(Stored data)
+ + + + + + +

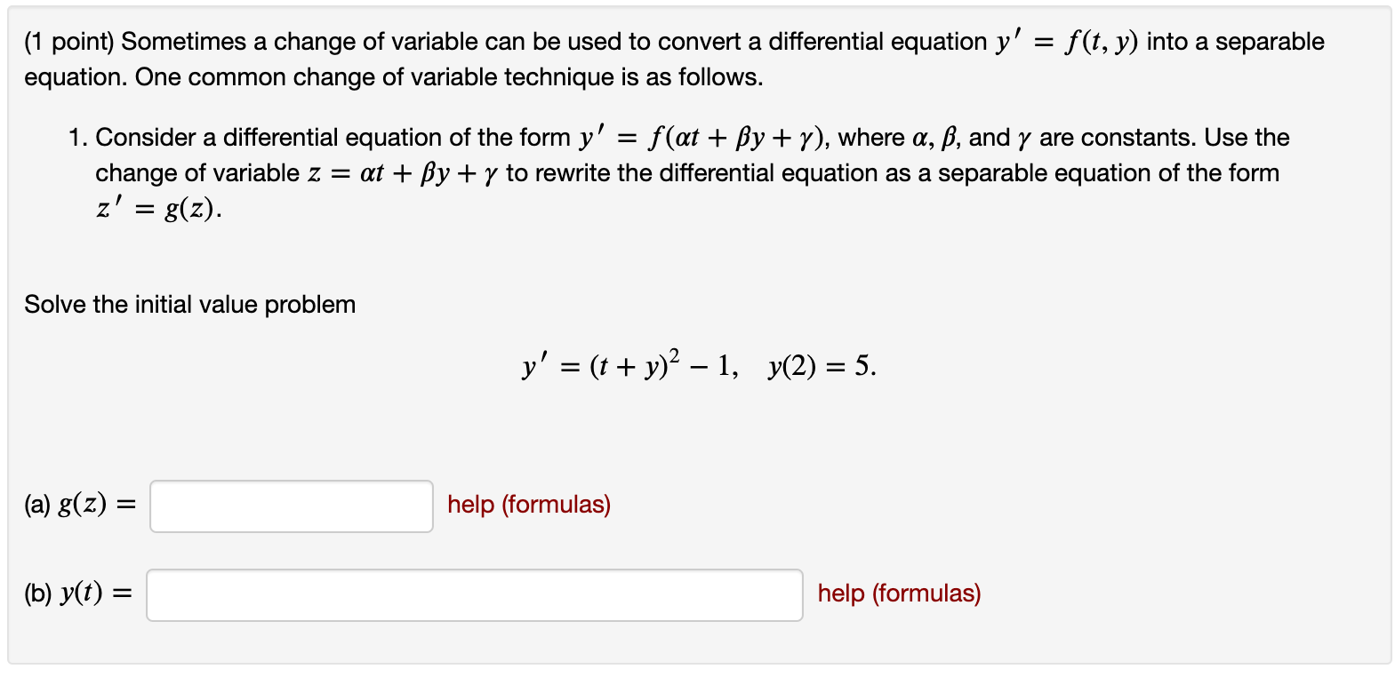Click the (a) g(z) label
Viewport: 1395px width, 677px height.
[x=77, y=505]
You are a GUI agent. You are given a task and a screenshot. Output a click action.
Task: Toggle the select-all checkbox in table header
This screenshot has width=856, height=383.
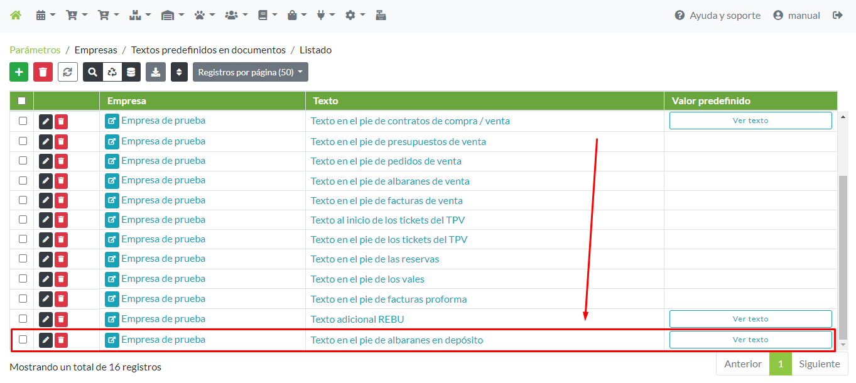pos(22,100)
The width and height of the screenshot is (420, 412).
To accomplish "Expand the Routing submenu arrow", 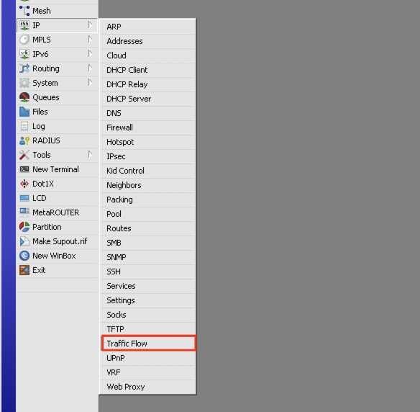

+ + + + + + +

- **What to produce**:
The answer must consist solely of the lines from the line containing "This screenshot has width=856, height=383." to the end of the data, reproduced exactly, with every picture left out.

- **Answer area**:
This screenshot has width=856, height=383.
pos(22,100)
The width and height of the screenshot is (420, 412).
To accomplish "Expand the Routing submenu arrow", 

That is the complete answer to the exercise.